Can you give back the items between the lines holding "Click the reset" and "will click(x=111, y=61).", inclusive, with "Toggle" changed to "Activate" and nothing else altered?

┌──

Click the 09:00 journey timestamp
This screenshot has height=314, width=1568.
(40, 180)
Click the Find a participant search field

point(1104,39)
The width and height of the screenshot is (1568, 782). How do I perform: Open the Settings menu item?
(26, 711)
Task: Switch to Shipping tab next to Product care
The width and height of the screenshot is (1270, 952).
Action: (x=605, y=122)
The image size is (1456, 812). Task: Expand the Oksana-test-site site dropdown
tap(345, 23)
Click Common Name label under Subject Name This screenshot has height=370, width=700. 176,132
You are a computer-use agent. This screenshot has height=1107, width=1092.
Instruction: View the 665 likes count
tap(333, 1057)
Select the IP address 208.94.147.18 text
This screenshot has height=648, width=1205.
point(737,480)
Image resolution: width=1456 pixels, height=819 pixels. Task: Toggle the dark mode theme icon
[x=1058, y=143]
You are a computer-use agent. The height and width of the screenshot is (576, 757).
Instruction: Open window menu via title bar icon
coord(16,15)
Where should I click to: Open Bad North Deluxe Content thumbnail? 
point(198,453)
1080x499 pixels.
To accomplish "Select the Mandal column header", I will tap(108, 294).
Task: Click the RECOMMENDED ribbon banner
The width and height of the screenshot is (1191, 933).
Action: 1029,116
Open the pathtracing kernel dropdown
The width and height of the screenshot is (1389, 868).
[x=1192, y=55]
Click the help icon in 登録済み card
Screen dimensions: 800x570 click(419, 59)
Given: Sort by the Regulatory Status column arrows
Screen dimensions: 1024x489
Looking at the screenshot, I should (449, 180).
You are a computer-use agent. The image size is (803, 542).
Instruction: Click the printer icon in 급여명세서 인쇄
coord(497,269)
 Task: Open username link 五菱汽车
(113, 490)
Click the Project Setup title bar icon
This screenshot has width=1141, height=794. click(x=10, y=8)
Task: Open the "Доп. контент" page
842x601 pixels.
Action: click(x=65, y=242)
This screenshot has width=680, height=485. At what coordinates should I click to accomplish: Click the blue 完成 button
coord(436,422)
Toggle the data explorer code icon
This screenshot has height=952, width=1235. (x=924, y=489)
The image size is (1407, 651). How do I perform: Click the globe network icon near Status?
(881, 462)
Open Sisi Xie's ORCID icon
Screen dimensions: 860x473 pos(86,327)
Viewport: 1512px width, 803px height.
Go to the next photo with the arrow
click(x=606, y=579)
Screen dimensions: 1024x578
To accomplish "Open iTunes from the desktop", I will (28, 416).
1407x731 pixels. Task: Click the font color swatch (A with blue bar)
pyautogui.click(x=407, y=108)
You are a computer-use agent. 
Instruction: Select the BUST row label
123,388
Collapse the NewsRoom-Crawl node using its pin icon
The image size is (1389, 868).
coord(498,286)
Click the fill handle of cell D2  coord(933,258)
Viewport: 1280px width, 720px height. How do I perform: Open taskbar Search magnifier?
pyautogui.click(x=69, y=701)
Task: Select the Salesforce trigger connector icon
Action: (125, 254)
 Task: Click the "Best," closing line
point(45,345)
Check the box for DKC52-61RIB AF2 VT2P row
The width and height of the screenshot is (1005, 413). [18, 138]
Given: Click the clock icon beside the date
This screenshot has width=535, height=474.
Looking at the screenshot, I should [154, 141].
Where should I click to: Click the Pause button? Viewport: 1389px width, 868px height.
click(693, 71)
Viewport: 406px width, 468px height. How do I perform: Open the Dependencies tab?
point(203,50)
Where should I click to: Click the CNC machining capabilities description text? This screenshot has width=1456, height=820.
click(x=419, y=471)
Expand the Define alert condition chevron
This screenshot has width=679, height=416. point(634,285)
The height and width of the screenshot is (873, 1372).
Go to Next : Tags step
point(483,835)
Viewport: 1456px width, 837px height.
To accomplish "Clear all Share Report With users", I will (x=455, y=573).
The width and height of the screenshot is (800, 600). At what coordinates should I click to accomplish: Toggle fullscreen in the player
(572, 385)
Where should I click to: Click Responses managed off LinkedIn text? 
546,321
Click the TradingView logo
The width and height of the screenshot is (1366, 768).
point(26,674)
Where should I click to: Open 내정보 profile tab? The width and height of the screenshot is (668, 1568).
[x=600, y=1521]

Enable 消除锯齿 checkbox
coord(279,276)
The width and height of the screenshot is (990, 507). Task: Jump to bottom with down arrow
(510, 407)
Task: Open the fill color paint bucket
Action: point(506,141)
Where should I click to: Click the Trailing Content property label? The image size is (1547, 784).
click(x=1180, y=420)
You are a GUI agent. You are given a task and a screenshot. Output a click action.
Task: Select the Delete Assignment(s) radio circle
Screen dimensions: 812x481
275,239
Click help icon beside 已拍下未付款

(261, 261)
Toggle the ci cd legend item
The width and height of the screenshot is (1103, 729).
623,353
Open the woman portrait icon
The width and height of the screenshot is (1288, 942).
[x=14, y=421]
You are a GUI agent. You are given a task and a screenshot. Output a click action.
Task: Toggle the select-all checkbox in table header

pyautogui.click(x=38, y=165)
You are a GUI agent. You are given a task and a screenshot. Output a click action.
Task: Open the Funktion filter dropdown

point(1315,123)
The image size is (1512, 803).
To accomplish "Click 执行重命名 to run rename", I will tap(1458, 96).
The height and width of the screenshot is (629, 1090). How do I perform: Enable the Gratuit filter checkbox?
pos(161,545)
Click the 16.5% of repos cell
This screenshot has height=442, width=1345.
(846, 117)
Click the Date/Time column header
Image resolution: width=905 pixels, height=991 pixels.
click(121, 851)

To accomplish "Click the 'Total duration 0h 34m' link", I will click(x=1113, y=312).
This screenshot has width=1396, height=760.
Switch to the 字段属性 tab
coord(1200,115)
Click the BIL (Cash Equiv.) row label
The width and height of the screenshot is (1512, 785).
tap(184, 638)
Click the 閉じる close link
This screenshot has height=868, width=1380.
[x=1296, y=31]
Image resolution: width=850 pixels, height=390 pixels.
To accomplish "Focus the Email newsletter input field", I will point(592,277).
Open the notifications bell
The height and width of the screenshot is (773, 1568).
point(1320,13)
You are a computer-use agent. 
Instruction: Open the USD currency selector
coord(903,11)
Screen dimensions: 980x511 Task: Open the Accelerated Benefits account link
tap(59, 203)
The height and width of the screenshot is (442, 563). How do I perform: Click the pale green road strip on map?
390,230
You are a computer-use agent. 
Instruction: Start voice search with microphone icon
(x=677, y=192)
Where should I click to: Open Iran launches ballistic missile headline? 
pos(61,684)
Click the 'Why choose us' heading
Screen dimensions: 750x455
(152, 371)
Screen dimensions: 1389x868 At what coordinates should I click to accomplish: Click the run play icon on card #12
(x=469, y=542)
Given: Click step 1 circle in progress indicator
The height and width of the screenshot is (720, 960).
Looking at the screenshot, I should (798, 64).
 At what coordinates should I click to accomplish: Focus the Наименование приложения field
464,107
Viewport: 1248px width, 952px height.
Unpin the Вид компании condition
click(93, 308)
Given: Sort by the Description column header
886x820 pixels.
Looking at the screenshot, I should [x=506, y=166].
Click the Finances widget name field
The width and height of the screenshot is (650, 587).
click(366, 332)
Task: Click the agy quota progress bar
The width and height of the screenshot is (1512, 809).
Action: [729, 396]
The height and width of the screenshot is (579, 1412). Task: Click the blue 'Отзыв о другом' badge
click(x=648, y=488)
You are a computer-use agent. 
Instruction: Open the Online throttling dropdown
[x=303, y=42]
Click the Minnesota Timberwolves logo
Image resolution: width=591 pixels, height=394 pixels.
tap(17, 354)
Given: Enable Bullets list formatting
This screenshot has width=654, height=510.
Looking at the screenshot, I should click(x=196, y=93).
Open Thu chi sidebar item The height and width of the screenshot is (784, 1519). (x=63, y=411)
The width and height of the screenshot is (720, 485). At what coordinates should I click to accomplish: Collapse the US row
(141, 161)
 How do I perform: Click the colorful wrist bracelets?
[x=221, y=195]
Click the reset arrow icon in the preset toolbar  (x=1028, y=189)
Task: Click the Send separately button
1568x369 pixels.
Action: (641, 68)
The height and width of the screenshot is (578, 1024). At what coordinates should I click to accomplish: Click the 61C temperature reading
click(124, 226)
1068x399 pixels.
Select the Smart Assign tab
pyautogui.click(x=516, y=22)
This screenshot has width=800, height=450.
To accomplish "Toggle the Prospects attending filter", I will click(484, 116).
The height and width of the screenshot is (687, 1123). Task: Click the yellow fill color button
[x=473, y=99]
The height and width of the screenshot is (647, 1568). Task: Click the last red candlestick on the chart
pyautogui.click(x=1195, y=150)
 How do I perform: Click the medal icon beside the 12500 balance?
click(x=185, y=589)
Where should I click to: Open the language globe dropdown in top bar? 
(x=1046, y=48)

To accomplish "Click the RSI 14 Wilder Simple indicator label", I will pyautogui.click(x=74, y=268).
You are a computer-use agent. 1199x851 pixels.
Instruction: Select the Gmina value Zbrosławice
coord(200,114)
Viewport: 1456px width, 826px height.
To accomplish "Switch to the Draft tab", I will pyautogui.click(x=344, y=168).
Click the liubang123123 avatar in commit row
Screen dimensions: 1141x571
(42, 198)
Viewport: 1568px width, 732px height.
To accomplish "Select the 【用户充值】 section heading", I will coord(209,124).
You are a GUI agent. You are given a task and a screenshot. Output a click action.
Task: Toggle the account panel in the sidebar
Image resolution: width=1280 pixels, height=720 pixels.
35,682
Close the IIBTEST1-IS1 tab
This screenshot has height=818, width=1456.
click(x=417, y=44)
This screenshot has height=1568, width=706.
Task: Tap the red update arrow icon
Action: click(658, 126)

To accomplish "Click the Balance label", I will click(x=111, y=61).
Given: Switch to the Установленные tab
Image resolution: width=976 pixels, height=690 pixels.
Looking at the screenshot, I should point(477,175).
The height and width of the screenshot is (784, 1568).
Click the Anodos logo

└──

> [Response to this exercise]
Click the reset arrow icon in the preset toolbar  (x=1028, y=189)
Task: Click the Send separately button
1568x369 pixels.
Action: (641, 68)
The height and width of the screenshot is (578, 1024). At what coordinates should I click to accomplish: Click the 61C temperature reading
click(124, 226)
1068x399 pixels.
Select the Smart Assign tab
pyautogui.click(x=516, y=22)
This screenshot has width=800, height=450.
To accomplish "Activate the Prospects attending filter", I will click(484, 116).
The height and width of the screenshot is (687, 1123). Task: Click the yellow fill color button
[x=473, y=99]
The height and width of the screenshot is (647, 1568). Task: Click the last red candlestick on the chart
pyautogui.click(x=1195, y=150)
 How do I perform: Click the medal icon beside the 12500 balance?
click(x=185, y=589)
Where should I click to: Open the language globe dropdown in top bar? 
(x=1046, y=48)

To accomplish "Click the RSI 14 Wilder Simple indicator label", I will pyautogui.click(x=74, y=268).
You are a computer-use agent. 1199x851 pixels.
Instruction: Select the Gmina value Zbrosławice
coord(200,114)
Viewport: 1456px width, 826px height.
To accomplish "Switch to the Draft tab", I will pyautogui.click(x=344, y=168).
Click the liubang123123 avatar in commit row
Screen dimensions: 1141x571
(42, 198)
Viewport: 1568px width, 732px height.
To accomplish "Select the 【用户充值】 section heading", I will coord(209,124).
You are a GUI agent. You are given a task and a screenshot. Output a click action.
Task: Activate the account panel in the sidebar
Image resolution: width=1280 pixels, height=720 pixels.
35,682
Close the IIBTEST1-IS1 tab
This screenshot has height=818, width=1456.
click(x=417, y=44)
This screenshot has height=1568, width=706.
Task: Tap the red update arrow icon
Action: click(658, 126)

To accomplish "Click the Balance label", I will click(x=111, y=61).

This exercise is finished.